원활한 실습 진행을 위해 node 및 pod의 정보등을 환경변수와 alias로 설정하겠습니다.
- c0,c1,c2는 각각 Cilium Pod에 접속하여 cilium CLI를 실행하는 명령어
- c0bpf, c1bpf, c2bpf는 해당 Cilium Pod 내에서 bpftool을 실행하여 Cilium이 사용하는 BPF 맵, 프로그램, 링크 등을 조회하거나 조작하는 명령어입니다.
Cilium 정보 확인
현재 Pod는 control plane에 떠있는 curl-pod와 각 woker node에 떠있는 webpod들이 있습니다.
이때, node간 통신을 확인해보기 위해 curl-pod에서 k8s-w1 node에 배포되어있는 webpod와 통신하기 위한 정보를 확인해보겠습니다.
엔드포인트 정보 확인
kubectl get pod -owide
kubectl get svc,ep webpod
가장 먼저 pod의 상세 정보와 webpod의 svc, endpoint를 조회해보겠습니다.

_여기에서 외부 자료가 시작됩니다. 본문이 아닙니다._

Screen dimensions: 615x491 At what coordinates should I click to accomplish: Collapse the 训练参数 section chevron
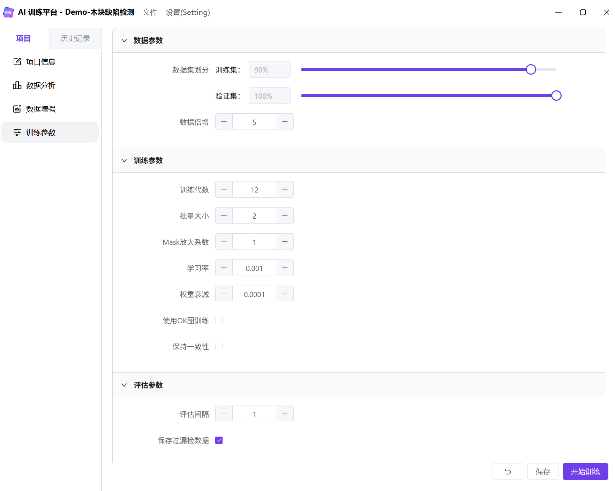124,160
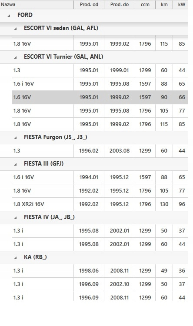193x326 pixels.
Task: Collapse ESCORT VI Turnier (GAL, ANL) group
Action: (15, 57)
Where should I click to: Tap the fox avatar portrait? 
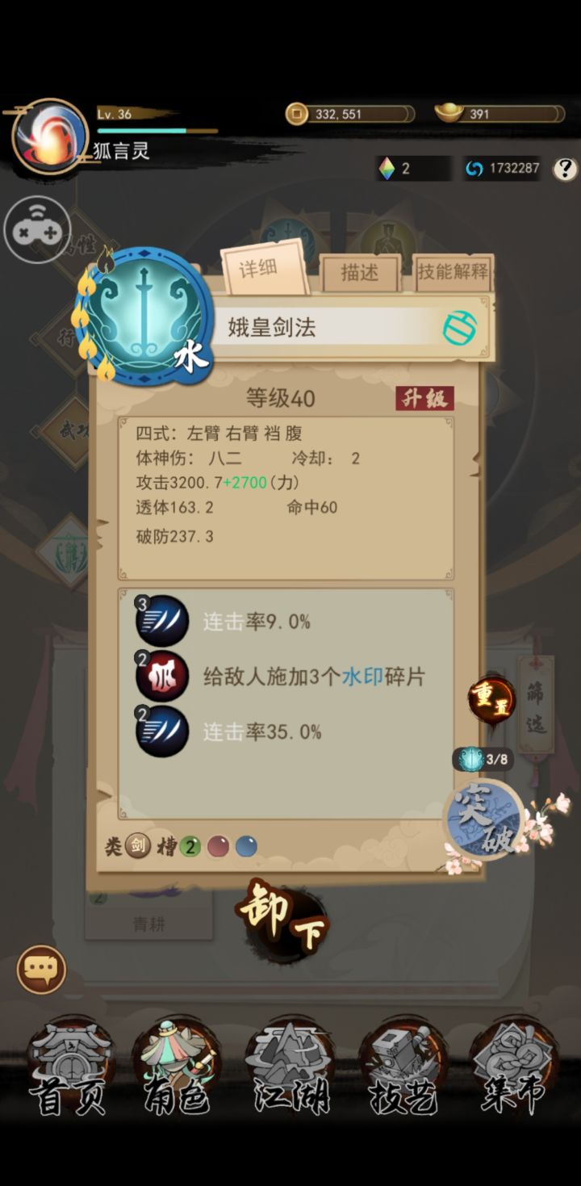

k8s-w1 node에 배포되어있는 webopd의 Endpot는 IP는 현재 172.20.0.143이므로 해당 값을 WEBPOD1IP라는 환경 변수로 설정합니다.
WEBPOD1IP=172.20.0.143
BPF maps 확인
c0 map get cilium_ipcache | grep $WEBPOD1IP
eBPF 맵 중 하나인 cilium_ipcache의 내용을 출력하는 명령어인 cilium map get cilium_ipcach을 통해 Cilium이 통신하는 IP 주소를 확인해보겠습니다.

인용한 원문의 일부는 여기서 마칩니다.